The problem with this idea is that the Internet, many IAs' opinions aside,
is not a library except in increasingly rare and marginal cases. Instead,
it's a department store...whether or not you are actually selling anything
(and chances are, if you're going to get paid to worry about this five years
from now, you will be selling things). Therefore, URLs, as a crucial part of
search engine indexing, should be seen as store signage, not catalog index
cards. To put it in more fancy-pants terms, it's the difference between
names (now) and labels (Universal URL).
By commoditizing the signifier-signified relationship, the Universal URL
removes the URL from usefulness as an indexing tool; imagine thousands of
results all ending with /harrypotter from a Google search. Owing to other
factors (link weight, mainly), it's guaranteed that Amazon and B & N, etc.,
will be at the top of that list, and Ralph's Books in Peoria will be at the
bottom. He is now, too...but under the current system, if he's savvy and
hand-polishes his pages, he might be able to rank highly in several niches
(Harry Potter ephemera, Harry Potter accessories, whatever) which encourages
competition; makes him money, some of which he'll plow back into the Web;
and encourages the Web itself under the principles of Metcalfe's Law. If he
is forced to use a Universal URL, he'll either give up or refuse to use the
URL, which is the real issue. Obviously, the standard must be accepted in
order to work...ask the US Metric By '84! folks.

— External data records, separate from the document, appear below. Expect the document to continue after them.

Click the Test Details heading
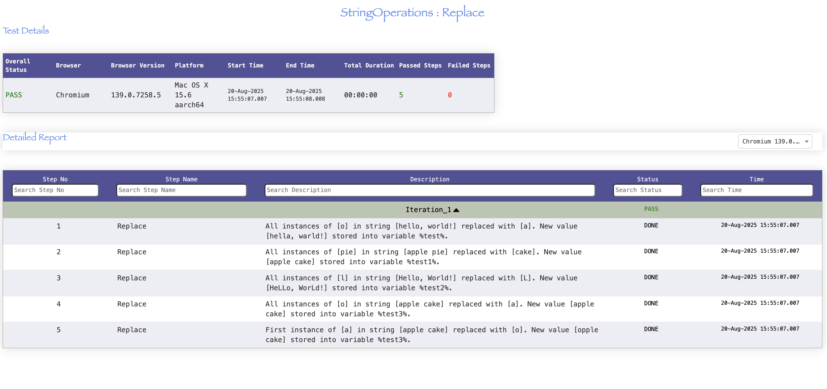 tap(26, 31)
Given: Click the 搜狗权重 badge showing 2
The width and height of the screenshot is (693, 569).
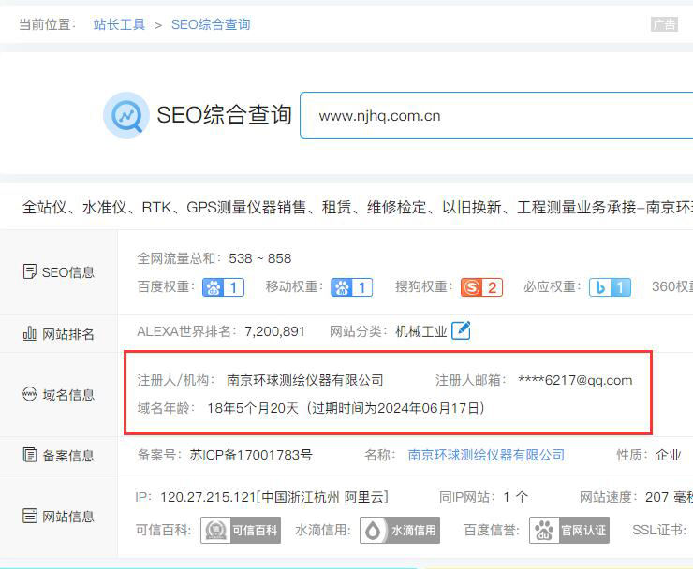Looking at the screenshot, I should click(481, 287).
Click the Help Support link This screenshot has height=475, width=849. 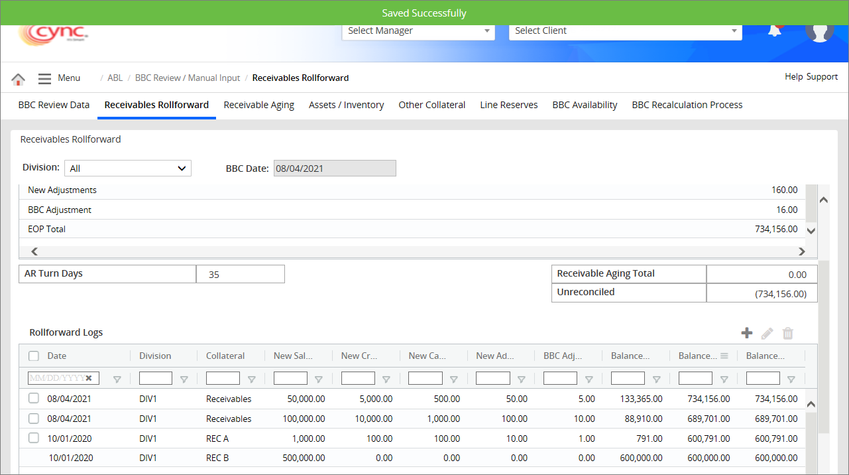811,77
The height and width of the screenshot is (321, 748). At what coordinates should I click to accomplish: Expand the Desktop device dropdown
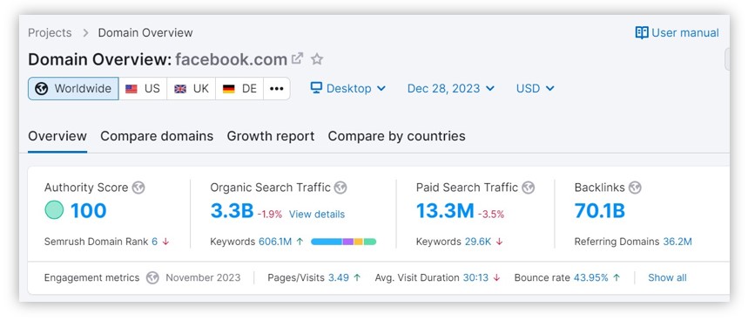pyautogui.click(x=347, y=88)
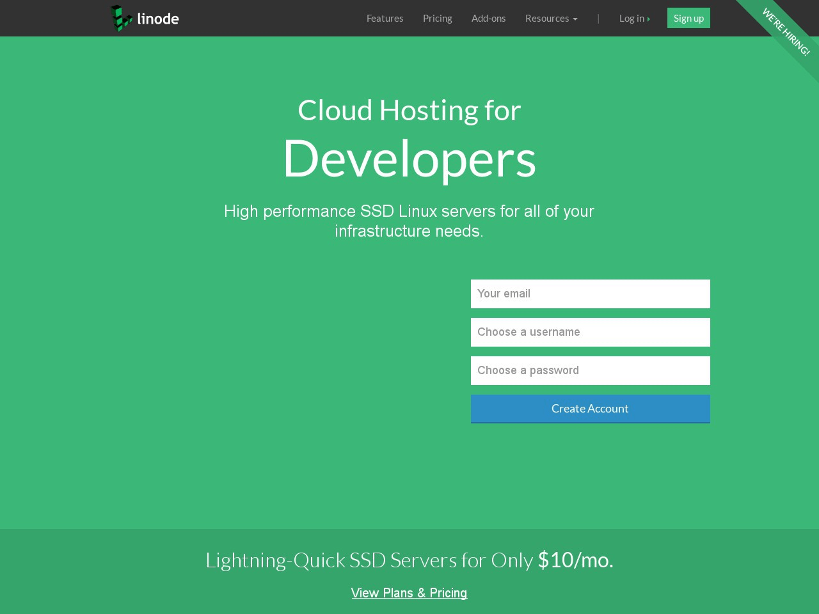Click the Cloud Hosting for Developers headline
This screenshot has width=819, height=614.
coord(409,134)
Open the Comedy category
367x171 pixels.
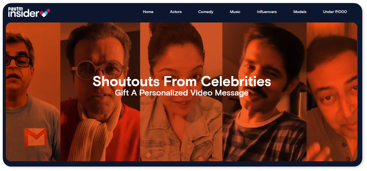pyautogui.click(x=206, y=12)
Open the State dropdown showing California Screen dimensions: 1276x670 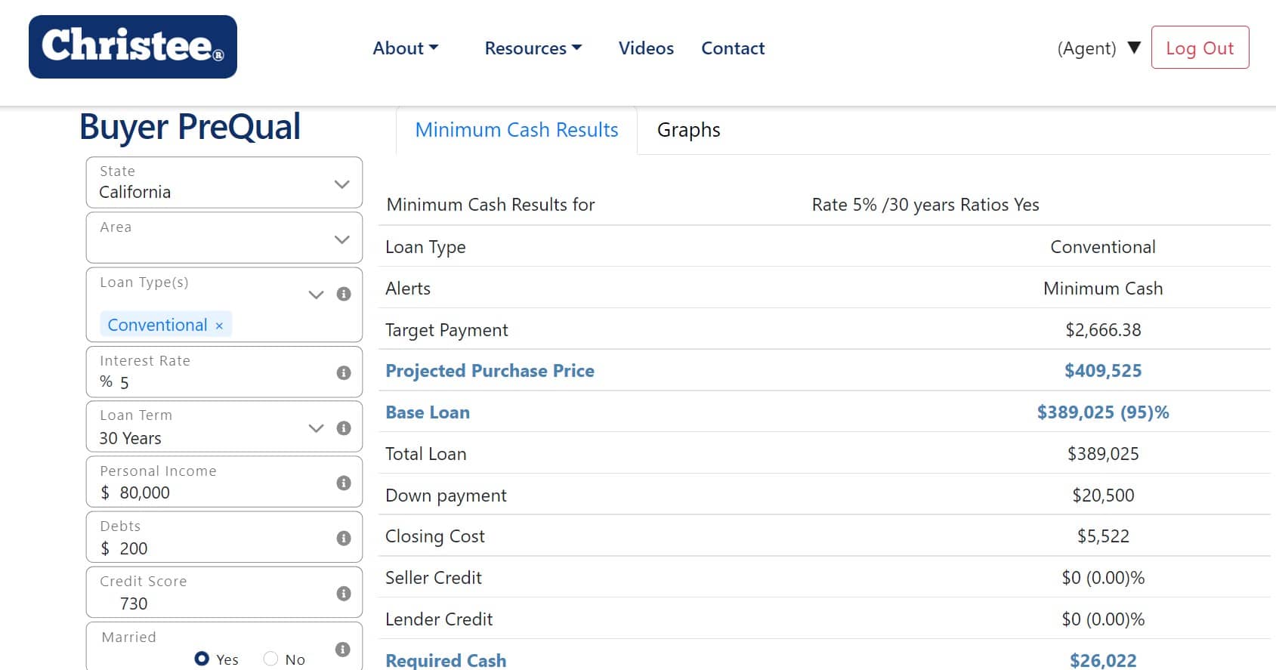[x=224, y=183]
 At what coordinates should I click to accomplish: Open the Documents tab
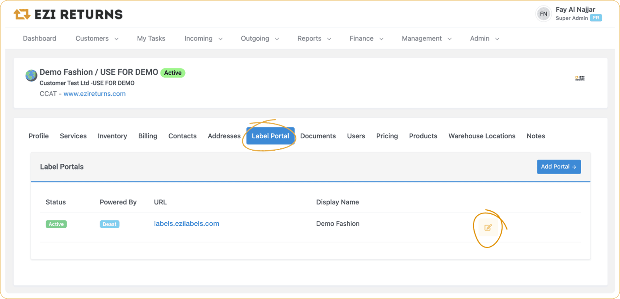(318, 136)
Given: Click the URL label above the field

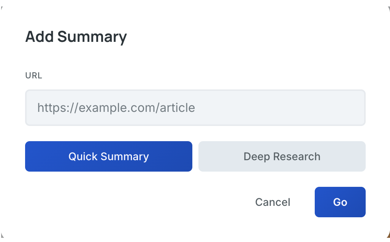Looking at the screenshot, I should click(x=33, y=75).
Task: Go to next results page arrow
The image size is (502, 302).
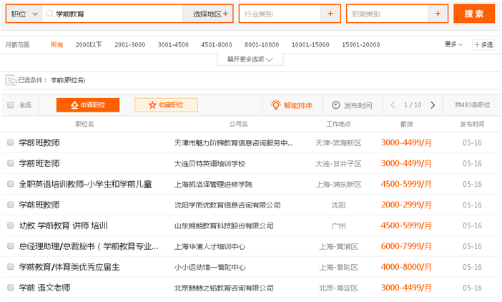Action: (x=433, y=105)
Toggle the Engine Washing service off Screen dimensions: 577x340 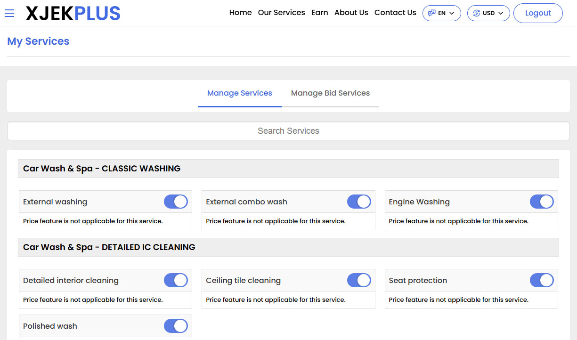tap(542, 202)
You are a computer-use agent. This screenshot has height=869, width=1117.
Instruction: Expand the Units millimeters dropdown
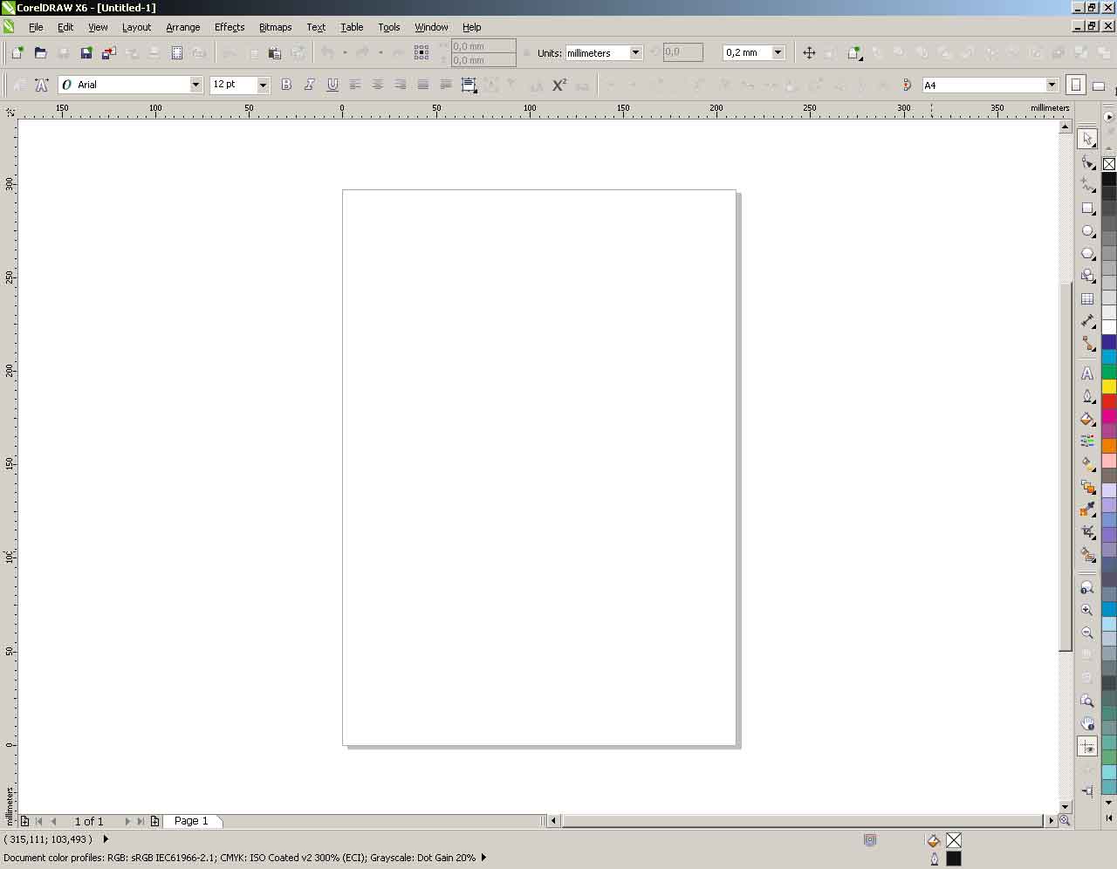[x=635, y=53]
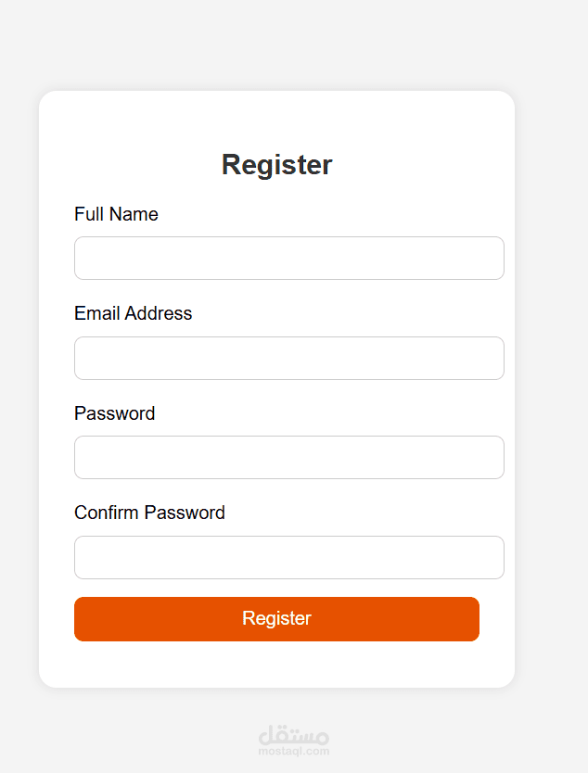This screenshot has width=588, height=773.
Task: Click the Password label above the third field
Action: [x=114, y=413]
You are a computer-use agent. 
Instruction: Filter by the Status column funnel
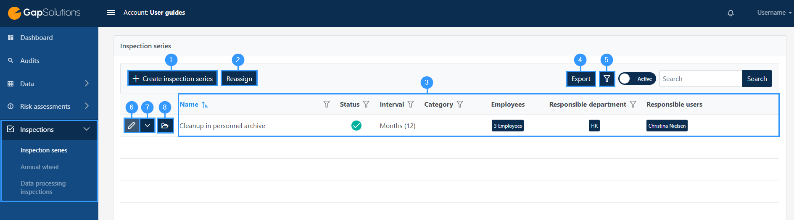point(366,104)
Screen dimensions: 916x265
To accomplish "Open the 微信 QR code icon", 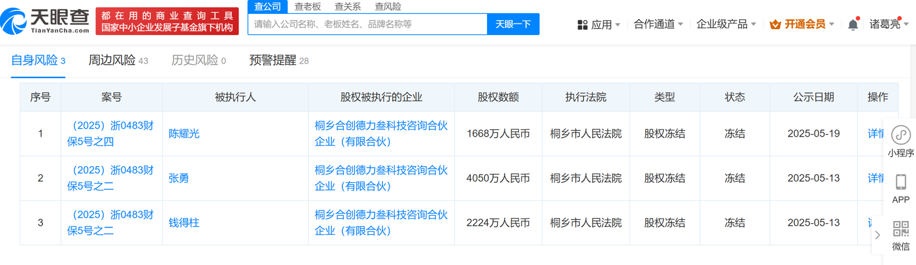I will click(900, 229).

Secondly, Google would never accept this, since it would destroy their
business model. Google is responsible for the current health of the Web,
and, indirectly, for all of our jobs. If you don't know how their long-tail
revenue model works, I exhort you to learn as soon as possible.
Increasingly, it *is* the Web. I will also do my best personally and
professionally to defend and promote this model, since it is based on the
continuing health of small publishers and the encouragement of specialist,
human-not-spam-machine-created production, both of which I like a lot.
Thirdly, all of this aside, like most semantic Web schemes this ignores
human evil.  To spell it out, suppose I use the /harrypotter to index my
page full of porn links? What's to stop me? Your outrage? I'm still making
money. Not all that much money, per page, so what I do is I make five or ten
thousand copies of the page with slightly different domains and dump them
into the environment. I have automated tools that let me do this in about an
hour. Now we're talking ROI! (Yahoo!'s inability to deal with this is
directly responsible for their continuing slide.) So as a search engine, in
essence I have to ignore those Universal URLs...or weight other page
elements so heavily in the equation (i.e., do exhaustive checks to make sure
of relevance) that the original concept becomes meaningless. This is in fact
what happened to the Keywords meta tags, which got so stuffed with spam
(free naked celebrities!) that they stopped being relevant sometime in the
late 90s. The search engines explicitly ignore them now. Sadly, plenty of
people still believe that's how you "index" your pages.
In short, we have enough trouble with the Wal-Mart effect in real life. We
mustn't bring it to our information indexing efforts.